The earlier breast cancer is found, the better the chances of successful treatment. That’s why it’s so important to pay attention to any changes in your breasts that could be signs of breast cancer. Understanding what is normal for your breasts, and what isn’t, can be lifesaving.

Symptoms to pay attention to

In the very earliest stages, breast cancer has no outward symptoms. Sometimes the earliest sign is a tiny lump, or mass, that’s detectable only on a mammogram. As the disease progresses, however, more noticeable changes might appear. These can vary widely — while a lump is the most common symptom, it is by no means the only one. Any of the following changes could be a warning sign of breast cancer:

  • A lump in the breast or armpit area
  • Thickening or redness of the breast skin
  • Swelling in all or part of the breast
  • Dimpling, puckering, irritation or scaliness of the breast skin or nipple
  • Pain or tenderness in the breast or nipple
  • A nipple that turns inward, flattens out, pulls to one side or changes direction
  • Bloody nipple discharge or unilateral discharge other than breast milk

These symptoms may be signs of breast cancer in men as well as women.

What to do if you have symptoms

If you notice a potential symptom of breast cancer, or if you’re concerned about any changes in the way one of your breasts looks or feels, please call your primary care provider or breast care specialist. While these symptoms don’t always indicate cancer — sometimes they are signs of something less serious, such as a cyst or an infection — it’s important to have a physician evaluate them right away. Don’t wait to see if they go away on their own. It bears repeating: treating breast cancer successfully is much easier when it’s caught and treated early.

Breast cancer risk assessment is very important for identifying women who may benefit from more intensive breast cancer surveillance. Utilizing advanced conversational AI technology called a CARE chatbot, we screen every patient undergoing mammography.

We screen every patient undergoing a screening or diagnostic mammogram for breast cancer risk. A Tyrer-Cuzick (TC) lifetime risk of developing breast cancer score is calculated and updated annually.
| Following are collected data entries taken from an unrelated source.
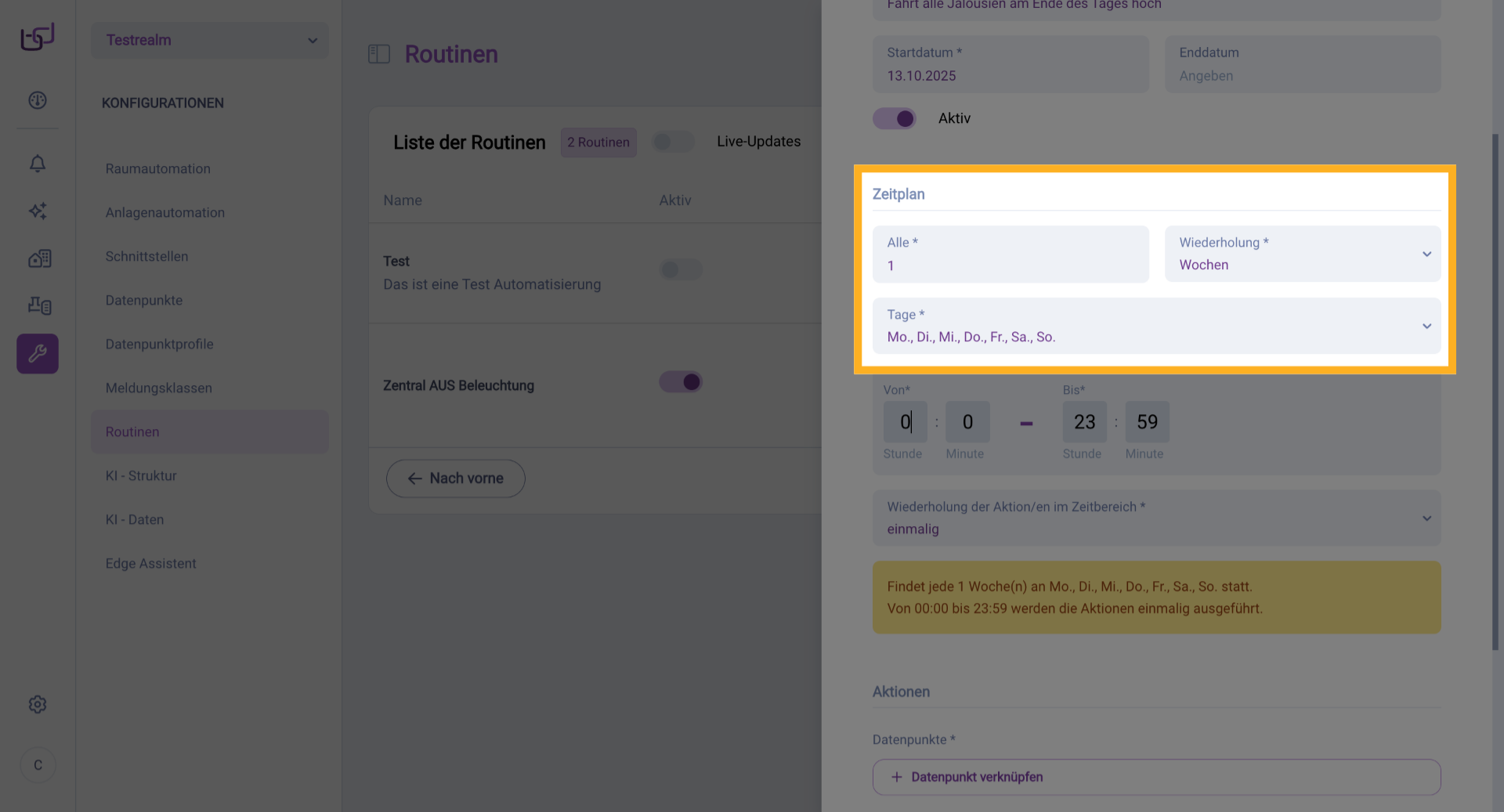Click the AI sparkles icon in sidebar
The width and height of the screenshot is (1504, 812).
(x=38, y=211)
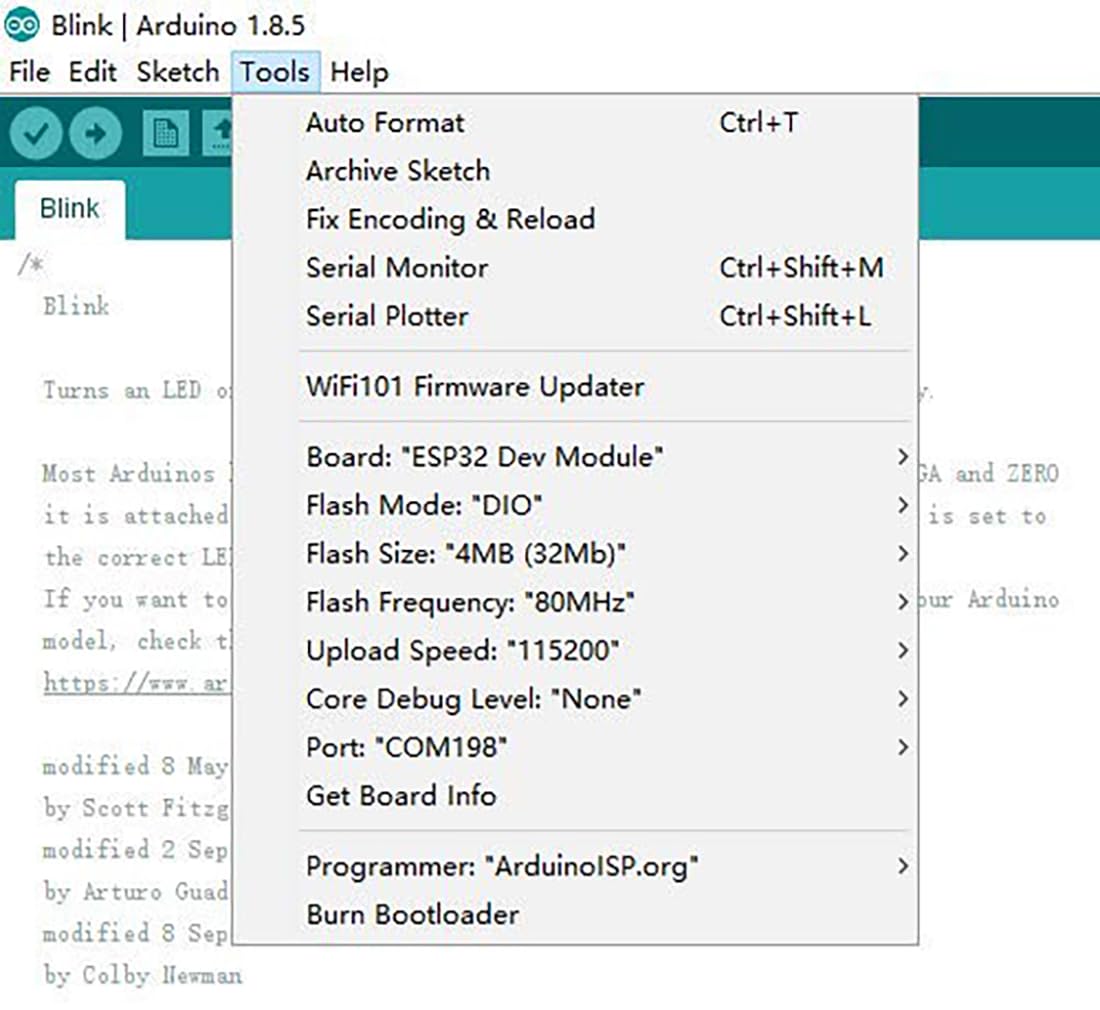The image size is (1100, 1010).
Task: Click the Upload arrow button
Action: point(96,133)
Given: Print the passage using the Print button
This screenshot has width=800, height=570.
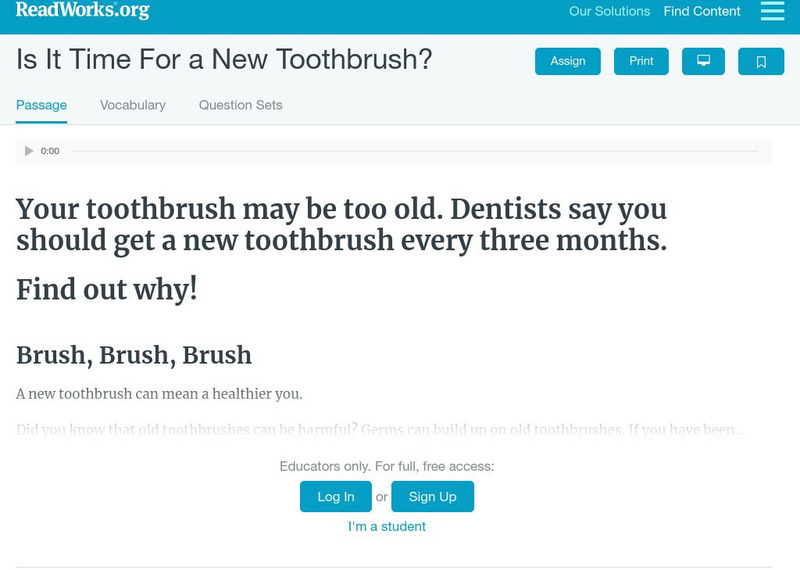Looking at the screenshot, I should click(x=641, y=61).
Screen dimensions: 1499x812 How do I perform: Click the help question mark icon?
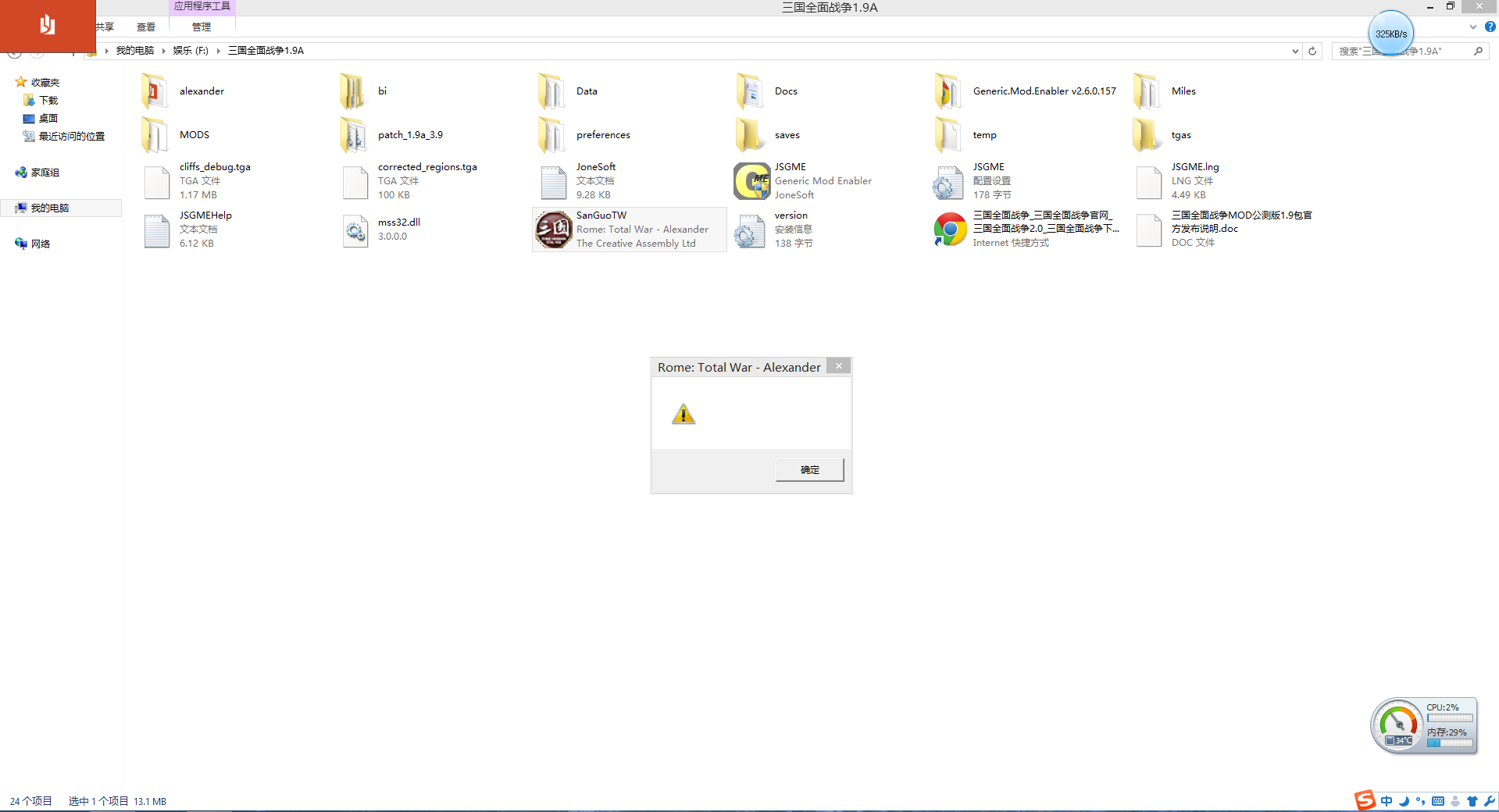coord(1490,27)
Women with calculated lifetime risk of 20% or higher are recommended to consider screening with annual breast MRI in addition to annual mammography, which can provide the highest sensitivity in detecting breast cancer.

We screen every patient undergoing a screening or diagnostic mammogram for inherited risk to identify individuals who meet criteria for cancer genetic risk assessment due to personal and family history of cancer. Patients who meet National Comprehensive Cancer Network (NCCN) Genetic/Familial Risk criteria are given additional information and are contacted by our genetics program for appropriate follow up.
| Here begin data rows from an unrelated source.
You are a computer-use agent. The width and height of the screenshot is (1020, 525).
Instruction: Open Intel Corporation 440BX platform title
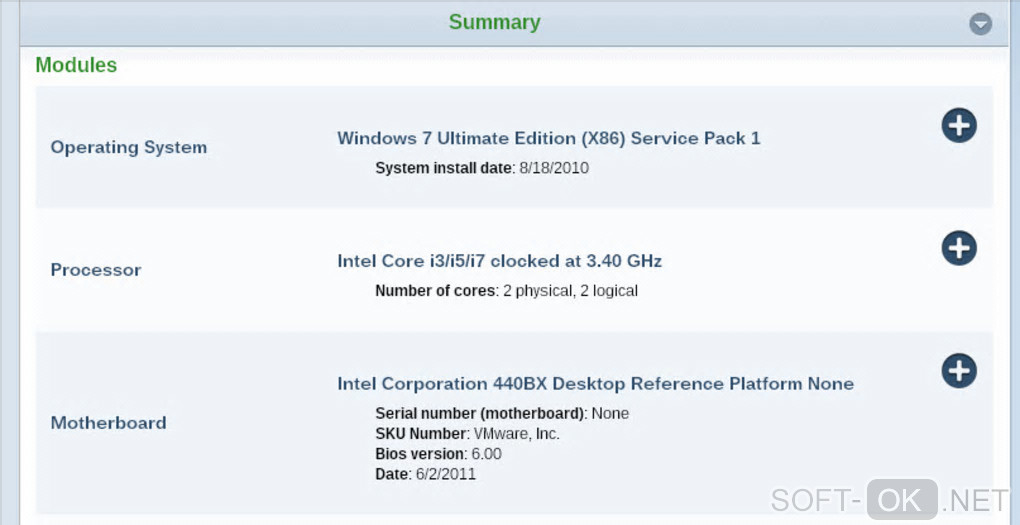click(595, 384)
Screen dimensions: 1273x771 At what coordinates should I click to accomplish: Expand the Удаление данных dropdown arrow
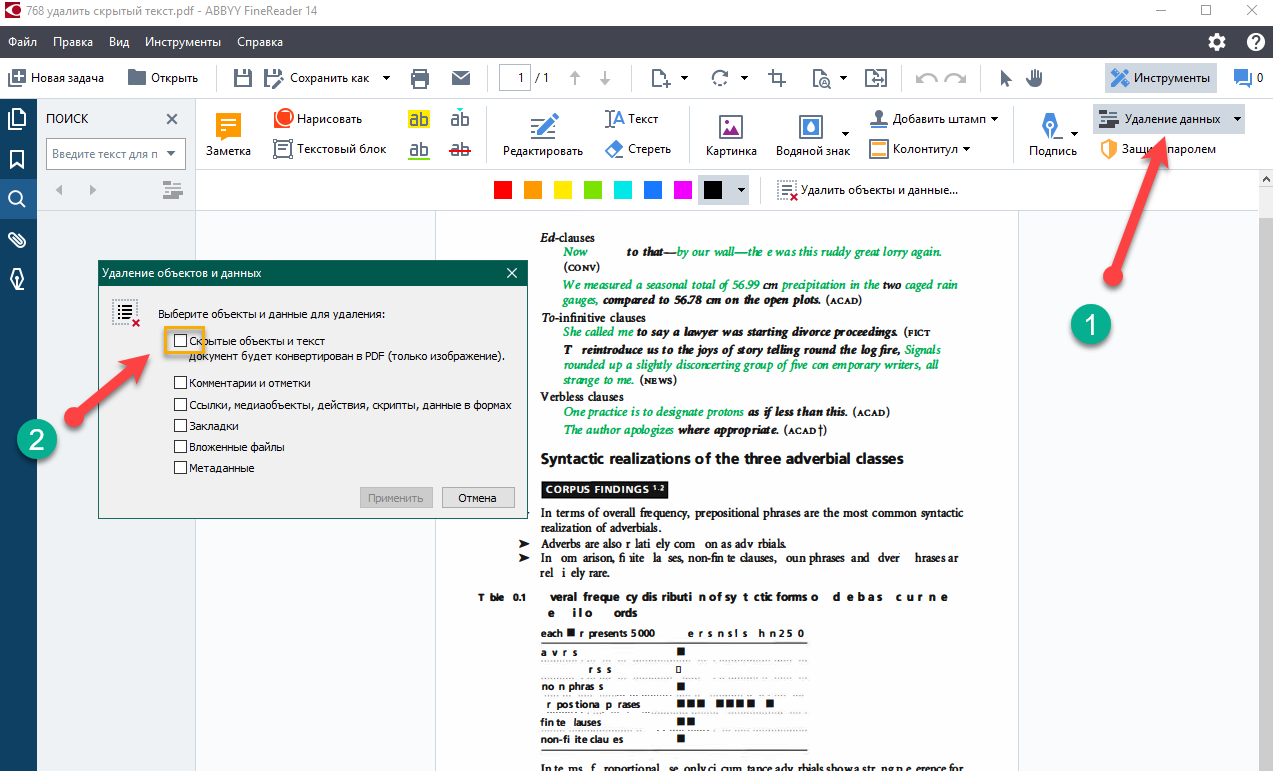click(x=1237, y=119)
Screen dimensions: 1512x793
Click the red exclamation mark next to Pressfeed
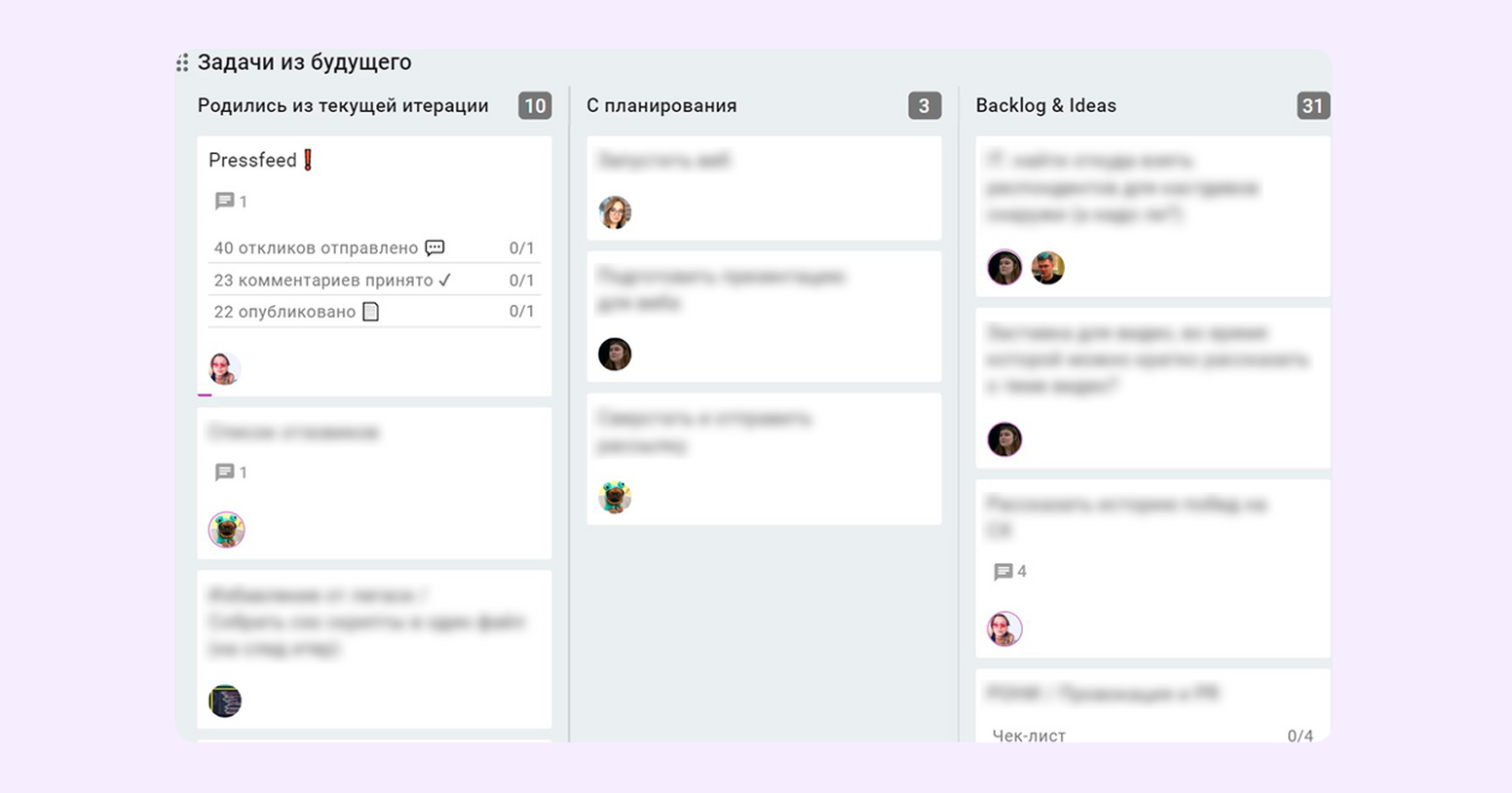[308, 160]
Genetic counseling and testing are available for all hereditary cancer syndromes and familial patterns of cancer. To deliver precision medicine, our genetic counselors combine genetic test results, personal factors, family history, and counseling to generate a personalized genetic risk assessment with estimates of future cancer risks for both individuals and family members. The process of genetic counseling creates risk estimates of increased accuracy as well as improved patient and physician understanding, which leads to individualized medical management, empowered cancer prevention, and appropriate risk reduction strategies.
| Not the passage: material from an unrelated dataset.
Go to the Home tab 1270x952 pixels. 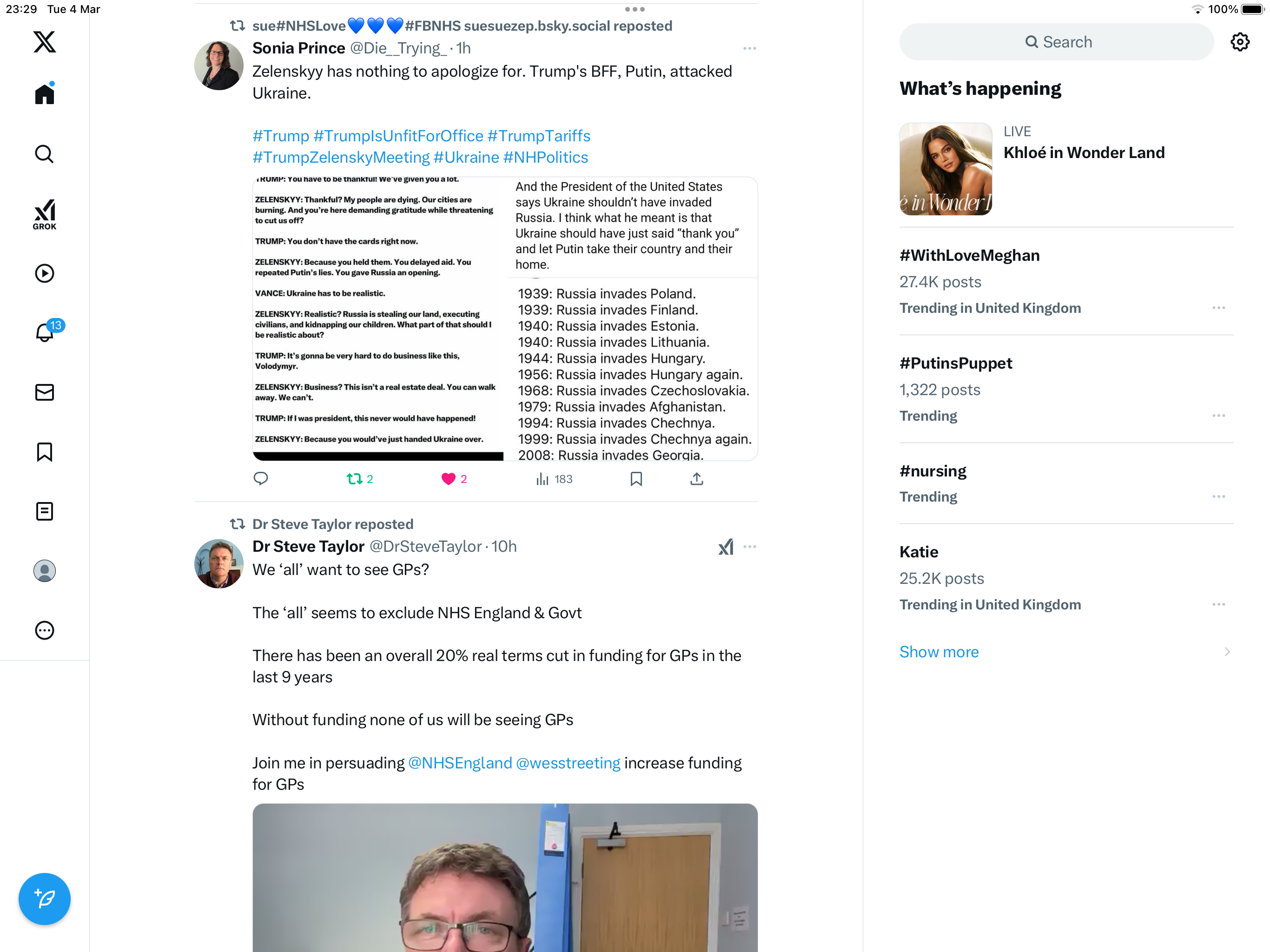click(x=44, y=93)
We offer multiple service options to meet individual needs for genetic testing including:

  • In-person appointments, telehealth appointments, mammography and walk-in clinics.
  • Full-service genetic counseling for comprehensive pre-test and post-test engagement.
  • Walk-in genetics clinics with rapid sample collection for convenient genetic testing that includes expert coordination and oversight by a licensed board-certified genetic counselor.
  • Post-test genetic counseling for individuals who have had previous genetic testing and would like an updated or expert interpretation of their results, would like to consider having updated or additional testing, or would benefit from having a formal comprehensive risk assessment.